Japan’s Key Yield Rises Above Germany First Time After Auction

Japan’s 10-year bond yields surpassed those of Germany for the first time, after an auction of the Asian nation’s benchmark debt met the weakest demand since July 2013.

The yield climbed seven basis points to 0.355 percent as of 4:38 p.m. in Tokyo, according to Japan Bond Trading Co., the nation’s largest inter-dealer debt broker. The price of the 0.3 percent debt due December 2024 fell 0.669 yen to 99.475. Germany’s 10-year yield was little changed at 0.32 percent.

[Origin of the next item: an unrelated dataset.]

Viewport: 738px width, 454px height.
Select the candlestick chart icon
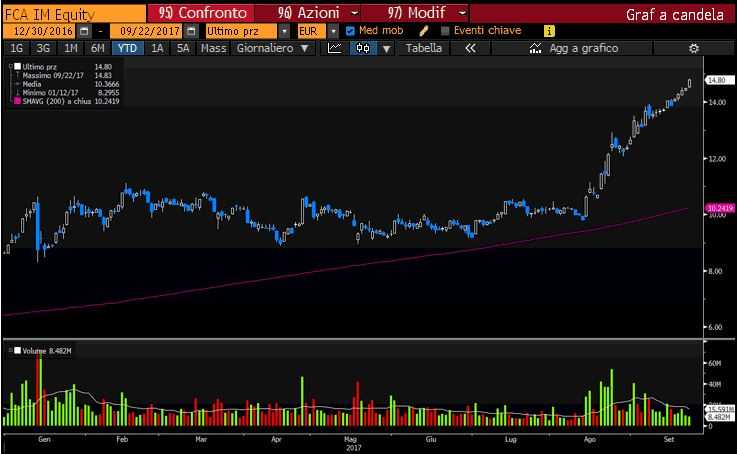click(x=362, y=48)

Japan’s 10-year bonds fell the most in 20 months after the 2.4 trillion yen ($20 billion) sale had a bid-to-cover ratio of 2.68, down from 3.42 last month. The measure, a gauge of demand, had an average ratio of 3.7 for the past 10 offerings.

“Theoretically speaking, the Japanese yields rising above Germany’s should boost the relative allure of JGBs for Japanese investors,” said Naomi Muguruma, a Tokyo-based economist at Mitsubishi UFJ Morgan Stanley Securities Co. “The JGB markets are undergoing a correction after an intense rally.”

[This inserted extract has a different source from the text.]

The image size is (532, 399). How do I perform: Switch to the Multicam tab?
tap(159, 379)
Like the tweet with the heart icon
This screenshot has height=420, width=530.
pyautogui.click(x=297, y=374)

It was the biggest increase in Japan’s 10-year yields since May 28, 2013. Yields reached a record low of 0.195 percent on Jan. 20. A basis point is 0.01 percentage point.

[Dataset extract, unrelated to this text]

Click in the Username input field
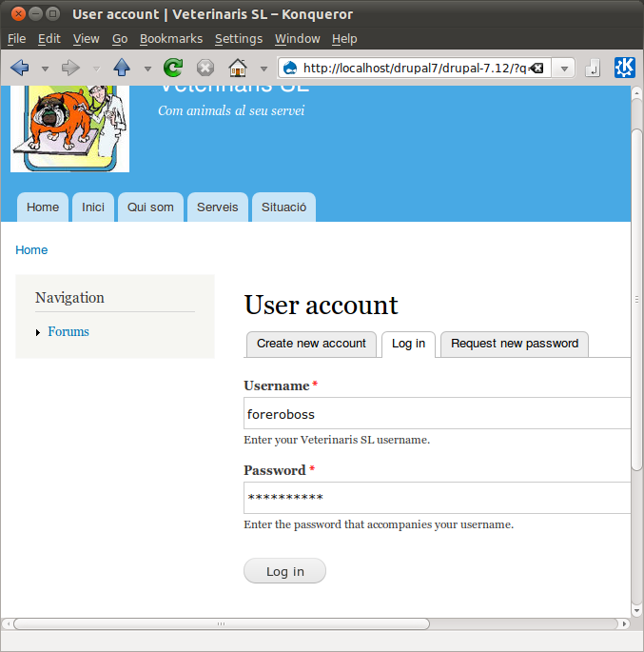The height and width of the screenshot is (652, 644). point(438,414)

The 20-year yield rose six basis points to 1.085 percent, while the 30-year yield gained 7 1/2 to 1.34 percent.

Last month, a gauge of 10-day bond-price volatility reached the highest level since April 2013.

“The auction result was very weak,” said Tomohisa Fujiki, chief interest-rate strategist at BNP Paribas. “Investors probably held back after seeing volatility pick up.”